I’m excited to get started with Julia as a long-time Python user, tired of typing np.array. One thing that is really exciting to me is the ability to avoid writing my own ufuncs, especially avoiding the slow but easy to write frompyfunc ones.
One thing that is confusing me right now is the difference between, say, * and .*. Say I let x = randn(10), and I want to compute the outer product: x * x', aka x .* x'. These are of course the same, but from what I can tell they have different performance characteristics when combined with other broadcasted operations – the .* form can be fused with other broadcasted operations while * cannot.
However, to me, it seems like both of these are doing broadcasting, and that there is no room to interpret them differently from a mathematical point of view. So, is there an intuition for what underlying factor makes the difference for loop fusion? Is there just some loop fusion switch that gets turned on only when a . is present?
Is there just some loop fusion switch that gets turned on only when a . is present?
Yes, that’s precisely it. Broadcast’s loop fusion is a syntax thing. While Julia’s compiler could maybe someday get smart enough to look inside the * method to see that it’s “just” a broadcast — and thus can avoid allocating its temporary, it requires a rather complex escape analysis to make sure that this intermediate isn’t stored/used/re-used/changed/etc and a complex function analysis to ensure that it actually is doing something that is broadcast-compatible.

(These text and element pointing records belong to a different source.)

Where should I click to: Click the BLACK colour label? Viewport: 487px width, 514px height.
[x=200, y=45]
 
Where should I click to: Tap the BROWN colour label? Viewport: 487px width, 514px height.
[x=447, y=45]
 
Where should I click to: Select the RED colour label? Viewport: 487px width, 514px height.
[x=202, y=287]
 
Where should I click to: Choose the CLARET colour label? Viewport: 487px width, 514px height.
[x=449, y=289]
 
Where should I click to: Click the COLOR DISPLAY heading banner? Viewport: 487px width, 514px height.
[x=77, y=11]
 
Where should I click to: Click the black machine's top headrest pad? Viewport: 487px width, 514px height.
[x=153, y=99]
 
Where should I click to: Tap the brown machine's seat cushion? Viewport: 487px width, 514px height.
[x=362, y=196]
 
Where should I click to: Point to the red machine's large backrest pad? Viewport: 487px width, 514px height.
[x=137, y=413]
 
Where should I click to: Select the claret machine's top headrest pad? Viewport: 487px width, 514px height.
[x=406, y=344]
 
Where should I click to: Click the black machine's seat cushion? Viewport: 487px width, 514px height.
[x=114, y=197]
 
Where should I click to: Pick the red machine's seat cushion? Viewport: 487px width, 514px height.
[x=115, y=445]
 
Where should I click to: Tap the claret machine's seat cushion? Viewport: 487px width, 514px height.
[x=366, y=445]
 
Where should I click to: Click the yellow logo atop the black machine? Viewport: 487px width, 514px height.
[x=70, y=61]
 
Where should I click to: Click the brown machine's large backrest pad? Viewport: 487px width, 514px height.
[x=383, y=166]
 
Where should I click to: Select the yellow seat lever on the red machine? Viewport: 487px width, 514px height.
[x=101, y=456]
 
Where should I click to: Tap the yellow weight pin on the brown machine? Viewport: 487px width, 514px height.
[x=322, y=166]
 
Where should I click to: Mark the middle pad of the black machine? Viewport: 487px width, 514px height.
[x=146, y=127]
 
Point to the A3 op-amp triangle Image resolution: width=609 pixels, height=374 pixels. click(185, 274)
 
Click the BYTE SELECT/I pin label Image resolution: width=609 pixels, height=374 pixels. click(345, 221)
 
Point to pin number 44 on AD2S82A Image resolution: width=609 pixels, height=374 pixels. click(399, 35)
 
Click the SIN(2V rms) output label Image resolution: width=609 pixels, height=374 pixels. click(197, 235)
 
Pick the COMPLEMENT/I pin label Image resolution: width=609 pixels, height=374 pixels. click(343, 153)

On the other hand, just looking at an expression and combining the .s is a very simple pass.
Thanks all for the interesting responses! I can tell this is a nice community. The “More Dots” article was especially helpful.

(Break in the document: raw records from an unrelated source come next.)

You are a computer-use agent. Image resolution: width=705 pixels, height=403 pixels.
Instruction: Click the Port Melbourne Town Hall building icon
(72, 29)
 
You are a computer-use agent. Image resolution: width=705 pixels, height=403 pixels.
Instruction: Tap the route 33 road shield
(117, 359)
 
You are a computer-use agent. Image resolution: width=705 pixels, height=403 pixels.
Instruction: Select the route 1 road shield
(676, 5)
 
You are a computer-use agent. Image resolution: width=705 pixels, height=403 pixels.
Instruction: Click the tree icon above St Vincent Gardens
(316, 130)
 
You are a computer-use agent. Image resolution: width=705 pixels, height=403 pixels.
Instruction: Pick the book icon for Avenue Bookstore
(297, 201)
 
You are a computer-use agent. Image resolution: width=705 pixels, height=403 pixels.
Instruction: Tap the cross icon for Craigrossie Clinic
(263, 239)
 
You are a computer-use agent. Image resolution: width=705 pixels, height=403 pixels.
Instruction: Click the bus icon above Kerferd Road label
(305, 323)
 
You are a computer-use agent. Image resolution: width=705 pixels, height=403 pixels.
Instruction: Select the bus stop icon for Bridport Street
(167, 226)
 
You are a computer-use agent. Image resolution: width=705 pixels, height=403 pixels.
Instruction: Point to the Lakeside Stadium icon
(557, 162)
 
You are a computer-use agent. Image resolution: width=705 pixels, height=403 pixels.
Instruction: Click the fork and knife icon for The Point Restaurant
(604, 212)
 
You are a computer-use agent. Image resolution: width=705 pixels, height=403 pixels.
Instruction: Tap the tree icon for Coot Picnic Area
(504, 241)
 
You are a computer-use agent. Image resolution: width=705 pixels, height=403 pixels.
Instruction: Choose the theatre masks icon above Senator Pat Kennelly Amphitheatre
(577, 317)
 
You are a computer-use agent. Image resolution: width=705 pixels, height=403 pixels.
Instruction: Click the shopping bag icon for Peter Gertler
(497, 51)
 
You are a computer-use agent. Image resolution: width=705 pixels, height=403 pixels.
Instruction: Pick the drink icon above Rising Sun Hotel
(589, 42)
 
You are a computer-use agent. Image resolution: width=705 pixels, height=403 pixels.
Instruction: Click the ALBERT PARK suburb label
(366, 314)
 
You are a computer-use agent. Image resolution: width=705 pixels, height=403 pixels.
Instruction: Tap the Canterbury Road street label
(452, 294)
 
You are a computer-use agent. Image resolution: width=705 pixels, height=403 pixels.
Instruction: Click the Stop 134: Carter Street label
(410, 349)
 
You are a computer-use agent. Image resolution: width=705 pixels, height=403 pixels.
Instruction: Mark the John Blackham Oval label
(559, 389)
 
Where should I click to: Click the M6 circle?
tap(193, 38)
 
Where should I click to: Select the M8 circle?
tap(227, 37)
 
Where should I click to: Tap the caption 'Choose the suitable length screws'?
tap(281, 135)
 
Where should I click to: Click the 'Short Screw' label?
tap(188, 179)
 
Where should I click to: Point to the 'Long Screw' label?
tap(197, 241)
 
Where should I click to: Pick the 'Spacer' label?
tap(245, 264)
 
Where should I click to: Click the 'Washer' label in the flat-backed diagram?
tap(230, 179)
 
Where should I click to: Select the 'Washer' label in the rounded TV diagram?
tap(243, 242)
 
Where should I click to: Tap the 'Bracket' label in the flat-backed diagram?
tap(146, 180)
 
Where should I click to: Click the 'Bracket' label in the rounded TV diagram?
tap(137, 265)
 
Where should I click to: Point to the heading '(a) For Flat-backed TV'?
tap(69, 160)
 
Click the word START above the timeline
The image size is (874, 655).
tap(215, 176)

To make sure I’m getting it: that article says that dot-calls are sugar for broadcast. But, if I’m understanding right, it also seems to indicate that dots are explicitly required in order for loop fusion to kick in. So, although (as @klaff writes) x .* x' and x * x' both end up mapping onto calls to broadcast, only the former will trigger loop fusion (if there were more vectorized operations involved). Is that the right idea?
Yes, that’s exactly right. For example: v .* v' .+ 2 is effectively the same as:
vt = v'
broadcast((x, xt)->x*xt + 2, v, vt)
Had I written this as v * v' .+ 2, then we’d first compute the result of * (regardless of the implementation of *) and then do the broadcasted addition, effectively:
temp = v * v'
broadcast(x->x+2, temp)
The consecutively-connected dots are how we define what goes into that inner “kernel” (the anonymous function in the cartoon equivalence above). To make this even more clear, you can compare the result of zeros(5) .+ rand() vs. zeros(5) .+ rand.().
You’re welcome! But also, you asked a very astute question. I thought I understood dot fusion but didn’t really understand the purely syntactical nature of it.
This is still making my brain hurt so here’s a question:
I think zeros(5) .+ rand() is equivalent to (+).(zeros(5), rand()) is equivalent to broadcast(+, zeros(5), rand()).
Is this the right way to think about this one? zeros(5) .+ rand.() is equivalent to (+).(zeros(5),rand.()) is equivalent to (x -> x+rand()).(zeros(5)) is equivalent to [Edit - added this line] broadcast(x -> x+rand(), zeros(5))?